**Your goal:** Transcribe the lines of the data below exactly as they stand, covering the stretch from the line that contains "The width and height of the screenshot is (1456, 840)." through the line that contains "click(x=155, y=554)", with both of those lines included.

(Records of locating words and elements)
▼▼▼

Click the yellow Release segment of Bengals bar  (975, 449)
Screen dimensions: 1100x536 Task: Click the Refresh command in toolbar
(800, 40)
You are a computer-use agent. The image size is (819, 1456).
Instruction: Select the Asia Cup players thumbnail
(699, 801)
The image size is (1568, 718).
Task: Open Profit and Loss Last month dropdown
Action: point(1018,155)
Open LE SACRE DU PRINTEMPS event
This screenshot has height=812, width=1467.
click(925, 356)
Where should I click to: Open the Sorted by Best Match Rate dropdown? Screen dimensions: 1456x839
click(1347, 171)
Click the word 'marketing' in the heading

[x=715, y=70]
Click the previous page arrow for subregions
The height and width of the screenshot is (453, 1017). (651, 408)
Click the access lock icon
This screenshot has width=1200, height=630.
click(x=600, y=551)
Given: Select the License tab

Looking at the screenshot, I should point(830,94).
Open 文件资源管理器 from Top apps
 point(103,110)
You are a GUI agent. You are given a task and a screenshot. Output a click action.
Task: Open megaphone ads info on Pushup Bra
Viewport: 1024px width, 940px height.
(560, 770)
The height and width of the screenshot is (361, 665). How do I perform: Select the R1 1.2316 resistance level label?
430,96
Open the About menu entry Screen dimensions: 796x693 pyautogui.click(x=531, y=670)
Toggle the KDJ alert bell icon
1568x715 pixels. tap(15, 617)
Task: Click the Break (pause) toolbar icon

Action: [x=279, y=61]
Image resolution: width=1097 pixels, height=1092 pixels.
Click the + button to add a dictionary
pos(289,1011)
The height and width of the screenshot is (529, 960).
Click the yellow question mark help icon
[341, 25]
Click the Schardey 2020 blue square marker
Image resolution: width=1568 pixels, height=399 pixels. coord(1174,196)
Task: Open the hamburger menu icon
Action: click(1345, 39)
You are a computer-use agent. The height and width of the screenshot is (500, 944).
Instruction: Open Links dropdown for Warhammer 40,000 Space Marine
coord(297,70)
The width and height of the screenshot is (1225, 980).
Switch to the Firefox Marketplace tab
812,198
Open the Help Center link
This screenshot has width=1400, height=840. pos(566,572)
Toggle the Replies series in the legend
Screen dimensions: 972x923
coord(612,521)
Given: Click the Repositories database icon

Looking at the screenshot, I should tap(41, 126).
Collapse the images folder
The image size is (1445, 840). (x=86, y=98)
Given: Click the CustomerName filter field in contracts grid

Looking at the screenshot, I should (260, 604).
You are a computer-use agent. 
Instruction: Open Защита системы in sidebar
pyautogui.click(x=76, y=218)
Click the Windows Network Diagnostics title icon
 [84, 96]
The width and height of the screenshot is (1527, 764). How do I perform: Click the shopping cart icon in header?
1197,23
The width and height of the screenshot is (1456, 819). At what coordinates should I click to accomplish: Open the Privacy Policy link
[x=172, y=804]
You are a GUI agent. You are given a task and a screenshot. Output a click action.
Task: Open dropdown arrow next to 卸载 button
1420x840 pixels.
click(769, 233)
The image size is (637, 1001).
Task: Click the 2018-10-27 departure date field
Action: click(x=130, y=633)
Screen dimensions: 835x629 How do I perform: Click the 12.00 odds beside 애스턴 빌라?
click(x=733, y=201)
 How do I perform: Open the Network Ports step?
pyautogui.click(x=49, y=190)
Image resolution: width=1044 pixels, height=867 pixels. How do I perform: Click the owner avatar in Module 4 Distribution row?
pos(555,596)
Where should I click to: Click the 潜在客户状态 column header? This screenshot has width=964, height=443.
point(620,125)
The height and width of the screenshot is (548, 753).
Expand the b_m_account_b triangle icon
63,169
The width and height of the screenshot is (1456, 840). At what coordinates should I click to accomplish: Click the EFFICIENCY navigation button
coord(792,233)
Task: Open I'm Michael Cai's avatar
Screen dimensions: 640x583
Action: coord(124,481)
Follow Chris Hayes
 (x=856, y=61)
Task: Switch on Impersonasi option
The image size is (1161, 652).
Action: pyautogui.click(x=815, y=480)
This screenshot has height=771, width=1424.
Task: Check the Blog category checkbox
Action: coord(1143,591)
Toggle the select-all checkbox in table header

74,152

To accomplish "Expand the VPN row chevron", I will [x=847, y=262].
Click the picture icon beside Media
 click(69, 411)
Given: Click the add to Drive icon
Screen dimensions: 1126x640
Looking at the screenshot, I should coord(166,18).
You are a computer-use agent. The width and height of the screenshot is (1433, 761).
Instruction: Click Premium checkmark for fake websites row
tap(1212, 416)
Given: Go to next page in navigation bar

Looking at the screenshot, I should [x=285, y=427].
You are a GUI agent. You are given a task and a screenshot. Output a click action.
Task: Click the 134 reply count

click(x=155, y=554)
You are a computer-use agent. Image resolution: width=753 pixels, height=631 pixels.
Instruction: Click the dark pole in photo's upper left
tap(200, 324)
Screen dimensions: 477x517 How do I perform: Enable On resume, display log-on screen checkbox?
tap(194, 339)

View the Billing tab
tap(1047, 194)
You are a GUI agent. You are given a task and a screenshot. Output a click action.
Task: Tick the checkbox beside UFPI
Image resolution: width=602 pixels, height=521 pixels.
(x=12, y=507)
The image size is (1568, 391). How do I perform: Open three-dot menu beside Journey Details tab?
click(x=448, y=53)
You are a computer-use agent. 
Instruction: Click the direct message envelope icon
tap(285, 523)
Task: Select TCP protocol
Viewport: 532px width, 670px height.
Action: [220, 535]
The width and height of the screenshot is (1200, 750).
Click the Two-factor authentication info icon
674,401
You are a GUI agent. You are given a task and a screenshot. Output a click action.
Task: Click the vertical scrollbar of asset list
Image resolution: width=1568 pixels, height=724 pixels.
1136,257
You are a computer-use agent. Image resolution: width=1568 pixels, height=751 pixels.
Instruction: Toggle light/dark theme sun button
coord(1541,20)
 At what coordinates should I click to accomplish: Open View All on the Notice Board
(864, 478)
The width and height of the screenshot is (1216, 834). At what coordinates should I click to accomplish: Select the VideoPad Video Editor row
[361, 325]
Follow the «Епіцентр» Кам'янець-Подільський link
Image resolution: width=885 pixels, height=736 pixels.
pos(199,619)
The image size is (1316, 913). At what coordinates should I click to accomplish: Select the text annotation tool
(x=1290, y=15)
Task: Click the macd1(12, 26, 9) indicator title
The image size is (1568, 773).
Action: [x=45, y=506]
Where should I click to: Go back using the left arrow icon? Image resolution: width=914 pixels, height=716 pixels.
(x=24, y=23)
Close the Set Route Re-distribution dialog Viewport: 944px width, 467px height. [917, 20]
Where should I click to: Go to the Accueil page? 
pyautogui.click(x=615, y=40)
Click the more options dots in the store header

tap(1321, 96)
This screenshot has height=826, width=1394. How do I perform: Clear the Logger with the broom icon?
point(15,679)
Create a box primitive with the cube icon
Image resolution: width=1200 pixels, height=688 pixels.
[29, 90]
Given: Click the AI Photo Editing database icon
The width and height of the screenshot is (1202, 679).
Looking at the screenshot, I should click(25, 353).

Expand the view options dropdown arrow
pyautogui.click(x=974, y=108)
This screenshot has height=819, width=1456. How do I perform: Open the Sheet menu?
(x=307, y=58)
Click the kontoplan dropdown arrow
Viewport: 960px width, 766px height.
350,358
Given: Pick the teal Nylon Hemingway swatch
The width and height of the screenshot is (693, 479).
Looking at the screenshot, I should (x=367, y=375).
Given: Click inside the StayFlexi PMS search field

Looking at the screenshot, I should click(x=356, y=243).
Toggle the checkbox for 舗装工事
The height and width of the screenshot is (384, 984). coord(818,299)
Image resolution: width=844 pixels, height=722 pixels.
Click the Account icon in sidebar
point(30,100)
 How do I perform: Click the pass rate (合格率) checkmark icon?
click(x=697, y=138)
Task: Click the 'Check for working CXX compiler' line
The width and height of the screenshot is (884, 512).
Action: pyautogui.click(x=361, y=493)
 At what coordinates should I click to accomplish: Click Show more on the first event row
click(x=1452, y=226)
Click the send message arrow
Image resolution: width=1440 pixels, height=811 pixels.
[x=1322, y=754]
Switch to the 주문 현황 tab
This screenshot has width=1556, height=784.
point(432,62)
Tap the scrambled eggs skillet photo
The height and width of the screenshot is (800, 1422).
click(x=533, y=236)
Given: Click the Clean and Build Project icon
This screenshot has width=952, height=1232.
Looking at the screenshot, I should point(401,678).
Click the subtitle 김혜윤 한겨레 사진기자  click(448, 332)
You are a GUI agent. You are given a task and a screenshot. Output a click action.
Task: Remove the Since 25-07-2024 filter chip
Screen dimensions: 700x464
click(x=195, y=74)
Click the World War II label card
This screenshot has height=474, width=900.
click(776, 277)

▲▲▲

**Exercise response:**
The width and height of the screenshot is (1456, 840). At what coordinates should I click to accomplish: Click the EFFICIENCY navigation button
coord(792,233)
Task: Open I'm Michael Cai's avatar
Screen dimensions: 640x583
Action: coord(124,481)
Follow Chris Hayes
 (x=856, y=61)
Task: Switch on Impersonasi option
The image size is (1161, 652).
Action: pyautogui.click(x=815, y=480)
This screenshot has height=771, width=1424.
Task: Check the Blog category checkbox
Action: coord(1143,591)
Toggle the select-all checkbox in table header

74,152

To accomplish "Expand the VPN row chevron", I will [x=847, y=262].
Click the picture icon beside Media
 click(69, 411)
Given: Click the add to Drive icon
Screen dimensions: 1126x640
Looking at the screenshot, I should coord(166,18).
You are a computer-use agent. The width and height of the screenshot is (1433, 761).
Instruction: Click Premium checkmark for fake websites row
tap(1212, 416)
Given: Go to next page in navigation bar

Looking at the screenshot, I should [x=285, y=427].
You are a GUI agent. You are given a task and a screenshot. Output a click action.
Task: Click the 134 reply count

click(x=155, y=554)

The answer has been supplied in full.